● Data to process:
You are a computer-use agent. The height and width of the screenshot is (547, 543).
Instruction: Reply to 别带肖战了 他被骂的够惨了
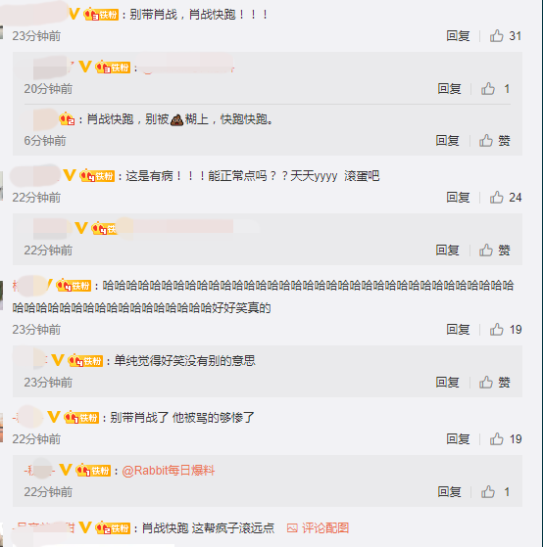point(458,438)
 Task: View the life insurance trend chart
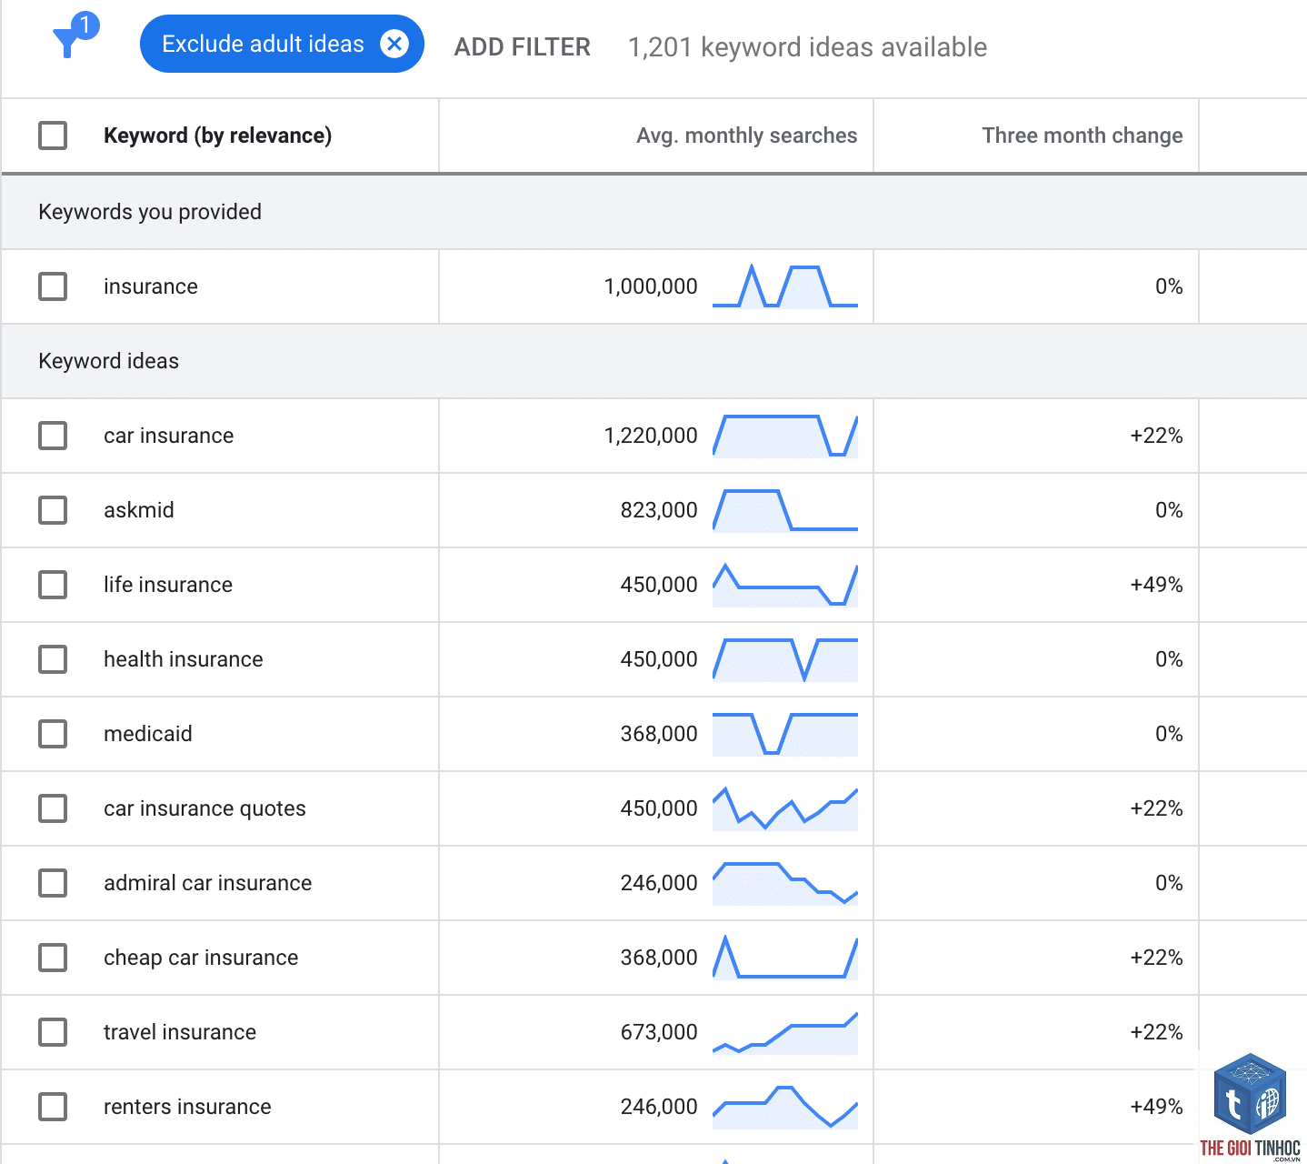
---
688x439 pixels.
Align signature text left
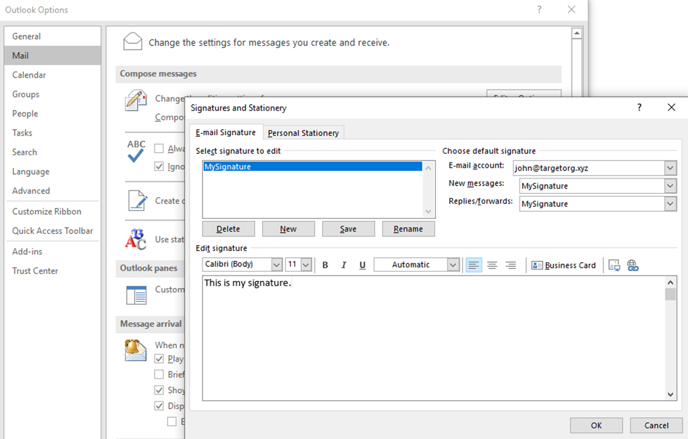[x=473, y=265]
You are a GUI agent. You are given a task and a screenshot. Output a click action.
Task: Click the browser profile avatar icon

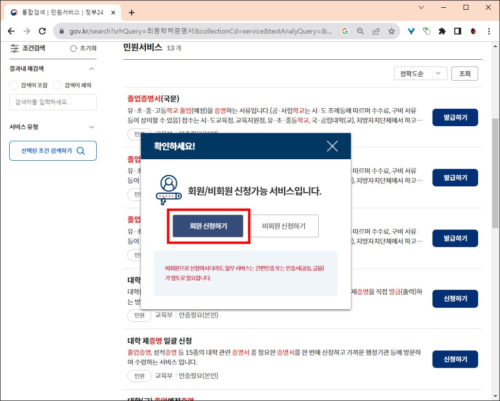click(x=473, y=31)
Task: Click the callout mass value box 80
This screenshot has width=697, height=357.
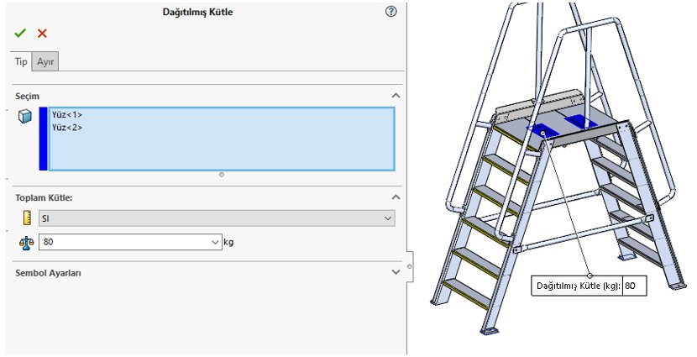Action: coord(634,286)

● What you need to do:
In the material above, please count the lines that hold the word "agent" and answer with only that number.

● Solution for this problem:
2